◆ **ENTRIES SHOWN**:
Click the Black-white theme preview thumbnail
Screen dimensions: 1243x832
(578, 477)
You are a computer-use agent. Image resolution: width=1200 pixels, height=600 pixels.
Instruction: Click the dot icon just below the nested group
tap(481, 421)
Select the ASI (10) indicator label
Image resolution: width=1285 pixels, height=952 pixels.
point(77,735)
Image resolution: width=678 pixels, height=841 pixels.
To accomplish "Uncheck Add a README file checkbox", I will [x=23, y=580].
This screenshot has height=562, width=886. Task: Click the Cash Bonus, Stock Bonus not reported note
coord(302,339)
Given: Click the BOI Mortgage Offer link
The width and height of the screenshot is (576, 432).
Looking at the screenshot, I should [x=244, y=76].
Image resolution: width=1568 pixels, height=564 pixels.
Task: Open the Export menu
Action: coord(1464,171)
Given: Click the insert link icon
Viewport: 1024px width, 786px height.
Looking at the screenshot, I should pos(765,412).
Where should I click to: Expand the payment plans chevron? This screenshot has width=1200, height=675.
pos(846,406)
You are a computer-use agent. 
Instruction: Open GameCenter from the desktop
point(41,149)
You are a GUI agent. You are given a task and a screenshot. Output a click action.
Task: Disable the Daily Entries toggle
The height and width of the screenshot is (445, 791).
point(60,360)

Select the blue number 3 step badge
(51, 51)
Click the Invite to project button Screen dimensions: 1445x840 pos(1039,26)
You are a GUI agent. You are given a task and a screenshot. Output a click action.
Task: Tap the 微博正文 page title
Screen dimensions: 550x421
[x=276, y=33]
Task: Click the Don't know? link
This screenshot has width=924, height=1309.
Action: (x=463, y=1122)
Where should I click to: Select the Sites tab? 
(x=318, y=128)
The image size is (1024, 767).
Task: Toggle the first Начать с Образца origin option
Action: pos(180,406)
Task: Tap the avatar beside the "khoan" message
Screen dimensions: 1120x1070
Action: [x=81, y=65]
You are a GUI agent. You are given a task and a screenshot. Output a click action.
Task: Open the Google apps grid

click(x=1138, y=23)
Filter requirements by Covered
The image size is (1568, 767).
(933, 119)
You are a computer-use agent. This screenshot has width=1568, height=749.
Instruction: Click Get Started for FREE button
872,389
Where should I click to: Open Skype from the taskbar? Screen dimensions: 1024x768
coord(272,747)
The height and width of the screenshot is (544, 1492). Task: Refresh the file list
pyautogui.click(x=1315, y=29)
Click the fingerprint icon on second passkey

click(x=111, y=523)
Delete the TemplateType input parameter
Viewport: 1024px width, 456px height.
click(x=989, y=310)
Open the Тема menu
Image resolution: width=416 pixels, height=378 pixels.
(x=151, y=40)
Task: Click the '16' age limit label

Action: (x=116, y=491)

◆ **TASK STATEMENT**: Each line of the material above must be retyped precisely.

◆ **RESPONSE TO THIS TASK**:
Click the Black-white theme preview thumbnail
Screen dimensions: 1243x832
(578, 477)
You are a computer-use agent. Image resolution: width=1200 pixels, height=600 pixels.
Instruction: Click the dot icon just below the nested group
tap(481, 421)
Select the ASI (10) indicator label
Image resolution: width=1285 pixels, height=952 pixels.
point(77,735)
Image resolution: width=678 pixels, height=841 pixels.
To accomplish "Uncheck Add a README file checkbox", I will [x=23, y=580].
This screenshot has height=562, width=886. Task: Click the Cash Bonus, Stock Bonus not reported note
coord(302,339)
Given: Click the BOI Mortgage Offer link
The width and height of the screenshot is (576, 432).
Looking at the screenshot, I should [x=244, y=76].
Image resolution: width=1568 pixels, height=564 pixels.
Task: Open the Export menu
Action: coord(1464,171)
Given: Click the insert link icon
Viewport: 1024px width, 786px height.
Looking at the screenshot, I should pos(765,412).
Where should I click to: Expand the payment plans chevron? This screenshot has width=1200, height=675.
pos(846,406)
You are a computer-use agent. 
Instruction: Open GameCenter from the desktop
point(41,149)
You are a GUI agent. You are given a task and a screenshot. Output a click action.
Task: Disable the Daily Entries toggle
The height and width of the screenshot is (445, 791).
point(60,360)

Select the blue number 3 step badge
(51, 51)
Click the Invite to project button Screen dimensions: 1445x840 pos(1039,26)
You are a GUI agent. You are given a task and a screenshot. Output a click action.
Task: Tap the 微博正文 page title
Screen dimensions: 550x421
[x=276, y=33]
Task: Click the Don't know? link
This screenshot has width=924, height=1309.
Action: (x=463, y=1122)
Where should I click to: Select the Sites tab? 
(x=318, y=128)
The image size is (1024, 767).
Task: Toggle the first Начать с Образца origin option
Action: pos(180,406)
Task: Tap the avatar beside the "khoan" message
Screen dimensions: 1120x1070
Action: [x=81, y=65]
You are a GUI agent. You are given a task and a screenshot. Output a click action.
Task: Open the Google apps grid

click(x=1138, y=23)
Filter requirements by Covered
The image size is (1568, 767).
(933, 119)
You are a computer-use agent. This screenshot has width=1568, height=749.
Instruction: Click Get Started for FREE button
872,389
Where should I click to: Open Skype from the taskbar? Screen dimensions: 1024x768
coord(272,747)
The height and width of the screenshot is (544, 1492). Task: Refresh the file list
pyautogui.click(x=1315, y=29)
Click the fingerprint icon on second passkey

click(x=111, y=523)
Delete the TemplateType input parameter
Viewport: 1024px width, 456px height.
click(x=989, y=310)
Open the Тема menu
Image resolution: width=416 pixels, height=378 pixels.
(x=151, y=40)
Task: Click the '16' age limit label

Action: (x=116, y=491)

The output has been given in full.